The second part of the argument is that part of the debt was directly imposed by Europe when the authorities here sought to impose a haircut on some senior bank bondholders. The case for Europeanising any debt heaped on Irish taxpayers against the will of their elected representatives and at the insistence of foreign and unaccountable actors is particularly strong.

Alas, when both arguments are subject to scrutiny the inevitable conclusion is that a transformative deal is not on the cards.

Most of the big decisions on bank debt were taken in the early days of the crisis. Consider the context at the time. In the days and weeks after the collapse of Lehman Brothers in mid-September 2008, governments and policymakers everywhere were in blind panic.

Those in positions of power were making it up as they went along. As always in times of real crisis, national self-interest trumped all other considerations. Ireland was no different. Decisions taken then were taken because the government of the day believed them to be in Ireland’s best interests. Keeping the Irish banks standing, rather than avoiding disruption to the European senior bank bond market, was the reason for the actions taken.

If there is evidence from that time that outside actors had obliged the government to take the decisions it took, or prevented it from taking actions it wanted to take, where is it? If such evidence existed one could be quite certain that the Irish authorities would have put it into the public domain, either directly or via a leak. Such information would do a lot to strengthen the case for Europeanisation of bank debt. That no such evidence has become available suggests that it does not exist.

It is therefore difficult to make the case now that decisions taken voluntarily and purely out of self-interest, but which subsequently and as a by-product benefited others, should be paid for by others.

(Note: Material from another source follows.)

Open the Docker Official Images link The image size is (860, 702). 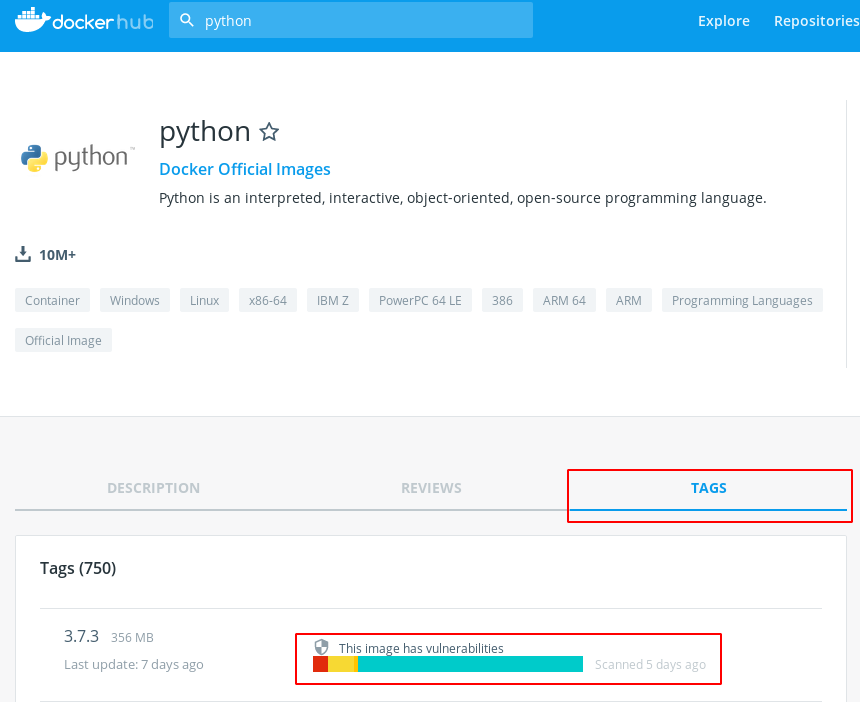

The second part of the case for a deal on bank debt relates to the direct imposition of bank losses against the will of the Government. This case is much stronger.

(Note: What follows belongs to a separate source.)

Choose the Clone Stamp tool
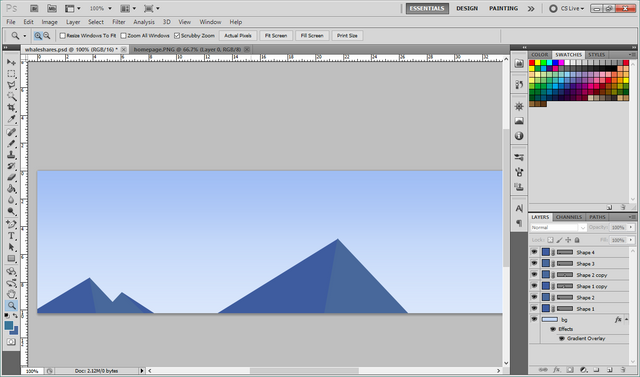The height and width of the screenshot is (377, 640). 11,155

As the situation became “unmanageable” in 2010, the then government began looking at ways to push more bank losses on to bondholders in a way that would not further undermine confidence in Ireland and its still viable banks.

The only bank debt it ever seriously pushed to impose a haircut on was unguaranteed senior bonds in the two failed banks. When the original guarantee expired in September 2010, the outstanding amount of senior bonds in this category was less than €5 billion.

It is not in question that the European Central Bank played the central role in preventing the government imposing losses on these bondholders, thereby placing the onus on Irish taxpayers to cover private debt that they had no obligation to repay.

Given that the current administration did not widen the front – only the seniors in non-viable banks were seriously pursued when it took office – the maximum amount of bank debt that can be said to have been imposed from without is less than €5 billion.

Now put that figure in context. The Irish State has put approximately €65 billion into the banks, €45 billion of which was borrowed (the rest came from the National Pensions Reserve Fund). Total public debt stands at €170 billion. Even if the imposed €5 billion was retrospectively Europeanised in full, the impact would not be transformative. That is not for a moment to say that the Government should not continue to pursue the issue vigorously, but to do so on the basis of an exaggerated sense of grievance could be counterproductive. Better to appeal to others’ self-interest and/or wait patiently for an opportune moment to move.

Incidentally, last week’s referendum may suggest that most people are not as aggrieved at Europe as public discourse might suggest.

As the chart shows, in six of the past seven referendums on Europe almost exactly one in five eligible voters said No. That there was no significant increase in the proportion of naysayers last week is remarkable.